Regarde comme le ciel est changeant
Un arc-en-ciel de sentiments
Et quand il devient menaçant,
Comme il effraie l'enfant

4th of July event - Fireworks

Notes:

click here for more tags (contains spoilers for previous works of the series)

transgender ftm Xeno
transgender mtf Stanley

It is advised to read this work with the Creator's Style on

Work Text:

De mes premières années,

je ne retrouve guère qu’une impression confuse :

quelque chose de rouge, et de noir et de chaud.

Je tourne une page de l’album.

Aussi loin que je me souvienne,

j’étais fière d’être l’aînée : la première.

.

.

.

Elle le regardait, elle le trouvait magnifique. Elle le regardait, elle ne pouvait détourner les yeux.

“Une photo ?” Xeno battit des paupières, le rouge gagnait légèrement son visage pâle “Tu sais pourtant que je n’aime pas vraiment ça, Stan” il détourna le regard, se gratta la joue “Est-ce vraiment nécessaire ?”

Non, ce n’était pas nécessaire. Rien ne l’était vraiment, la guerre, le champ de bataille le lui avaient bien appris. Rien ne l’était vraiment, si ce n’était ce qui pouvait la maintenir en vie.

(Tes yeux)

(sont si profonds)

(Qu’en m’y penchant)

(pour boire)

(J’ai vu tous les soleils)

(y venir se mirer)

(S’y jeter à mourir)

(tous les désespérés)

(Tes yeux) (sont si profonds)

(Que j’y perds) (la mémoire)

Non, ce n’était pas nécessaire. Rien ne l’était vraiment, à part les souvenirs. À la guerre, sur le front, il n’y avait bien que ça pour les maintenir en vie, pour la maintenir en vie.

“Oui” elle sortit son téléphone, le plaça devant elle “Ça fait longtemps, j’en ai plus d’assez récente.”

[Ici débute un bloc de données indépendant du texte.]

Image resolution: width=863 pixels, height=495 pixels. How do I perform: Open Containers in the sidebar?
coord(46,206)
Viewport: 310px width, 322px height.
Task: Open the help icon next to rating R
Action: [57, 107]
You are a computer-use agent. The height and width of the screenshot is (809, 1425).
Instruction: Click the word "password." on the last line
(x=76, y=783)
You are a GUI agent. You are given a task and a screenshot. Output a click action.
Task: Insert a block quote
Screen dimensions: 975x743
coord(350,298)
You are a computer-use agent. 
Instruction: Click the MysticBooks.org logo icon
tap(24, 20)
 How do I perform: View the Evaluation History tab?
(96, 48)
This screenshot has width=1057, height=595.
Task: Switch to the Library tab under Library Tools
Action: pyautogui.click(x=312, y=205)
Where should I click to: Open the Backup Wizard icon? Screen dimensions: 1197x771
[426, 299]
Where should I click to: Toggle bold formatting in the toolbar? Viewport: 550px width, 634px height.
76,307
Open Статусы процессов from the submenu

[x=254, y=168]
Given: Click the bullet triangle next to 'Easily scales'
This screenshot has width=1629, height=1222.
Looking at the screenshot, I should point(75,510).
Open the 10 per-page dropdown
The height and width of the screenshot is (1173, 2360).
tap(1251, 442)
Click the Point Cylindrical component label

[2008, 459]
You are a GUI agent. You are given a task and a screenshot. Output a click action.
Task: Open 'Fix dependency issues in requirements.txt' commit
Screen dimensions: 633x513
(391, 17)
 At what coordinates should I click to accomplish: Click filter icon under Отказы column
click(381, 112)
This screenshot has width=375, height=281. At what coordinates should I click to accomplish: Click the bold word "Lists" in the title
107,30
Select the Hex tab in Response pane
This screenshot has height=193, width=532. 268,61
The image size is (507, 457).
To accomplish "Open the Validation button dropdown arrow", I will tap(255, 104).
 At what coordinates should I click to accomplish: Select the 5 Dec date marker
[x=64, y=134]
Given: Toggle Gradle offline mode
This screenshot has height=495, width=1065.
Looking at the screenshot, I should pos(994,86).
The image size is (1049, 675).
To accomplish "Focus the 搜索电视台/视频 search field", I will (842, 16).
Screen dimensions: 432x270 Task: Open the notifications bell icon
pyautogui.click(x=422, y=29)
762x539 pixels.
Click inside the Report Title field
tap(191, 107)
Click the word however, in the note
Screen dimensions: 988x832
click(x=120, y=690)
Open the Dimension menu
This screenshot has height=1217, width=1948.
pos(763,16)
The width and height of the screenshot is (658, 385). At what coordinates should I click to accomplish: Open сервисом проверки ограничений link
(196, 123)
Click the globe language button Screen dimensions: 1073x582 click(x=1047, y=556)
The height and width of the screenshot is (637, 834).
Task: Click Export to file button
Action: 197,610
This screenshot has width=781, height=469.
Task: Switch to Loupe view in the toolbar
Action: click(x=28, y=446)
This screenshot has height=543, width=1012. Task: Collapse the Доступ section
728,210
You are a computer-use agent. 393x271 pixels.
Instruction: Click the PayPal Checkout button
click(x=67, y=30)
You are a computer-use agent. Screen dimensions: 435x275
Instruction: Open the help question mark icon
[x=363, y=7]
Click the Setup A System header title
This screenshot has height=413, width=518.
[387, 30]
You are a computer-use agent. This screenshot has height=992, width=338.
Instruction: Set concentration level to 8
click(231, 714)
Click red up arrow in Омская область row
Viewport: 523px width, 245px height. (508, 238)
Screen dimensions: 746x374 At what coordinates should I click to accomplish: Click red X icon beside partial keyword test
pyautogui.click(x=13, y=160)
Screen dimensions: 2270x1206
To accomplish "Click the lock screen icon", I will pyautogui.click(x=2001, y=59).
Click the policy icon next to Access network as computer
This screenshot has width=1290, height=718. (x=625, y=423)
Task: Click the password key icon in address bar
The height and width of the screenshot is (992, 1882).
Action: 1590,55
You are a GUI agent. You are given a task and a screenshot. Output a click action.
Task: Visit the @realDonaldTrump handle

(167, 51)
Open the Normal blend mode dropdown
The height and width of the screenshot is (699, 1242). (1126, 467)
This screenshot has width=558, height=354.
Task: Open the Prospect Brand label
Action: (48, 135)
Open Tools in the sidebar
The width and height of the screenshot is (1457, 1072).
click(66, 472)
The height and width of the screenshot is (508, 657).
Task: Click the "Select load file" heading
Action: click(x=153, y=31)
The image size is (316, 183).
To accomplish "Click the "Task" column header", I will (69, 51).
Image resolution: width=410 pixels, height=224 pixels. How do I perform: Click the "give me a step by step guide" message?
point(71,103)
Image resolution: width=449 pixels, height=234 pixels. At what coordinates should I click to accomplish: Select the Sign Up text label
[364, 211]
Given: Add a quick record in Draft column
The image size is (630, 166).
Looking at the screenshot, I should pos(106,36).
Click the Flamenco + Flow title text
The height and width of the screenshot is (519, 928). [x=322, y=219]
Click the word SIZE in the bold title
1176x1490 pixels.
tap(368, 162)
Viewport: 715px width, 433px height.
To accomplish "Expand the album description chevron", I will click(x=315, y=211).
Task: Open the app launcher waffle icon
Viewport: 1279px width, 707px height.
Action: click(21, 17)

Elle le regardait, elle le trouvait si beau. Peu lui importait ce dont il était vêtu, ou le noir qui cernait ses yeux. Elle le regardait, elle le trouvait magnifique. Parce qu’il était sien, parce qu’il lui appartiendrait toujours.

(Moi je voyais briller)

(au-dessus de la mer)

“Tu ne veux pas attendre un moment plus propice ?” c’est vrai que c’était soudain, et qu’il n’était pas à son avantage “Notre rendez-vous du 4 juillet, par exemple, je serai bien mieux apprêté, et plus élégant.”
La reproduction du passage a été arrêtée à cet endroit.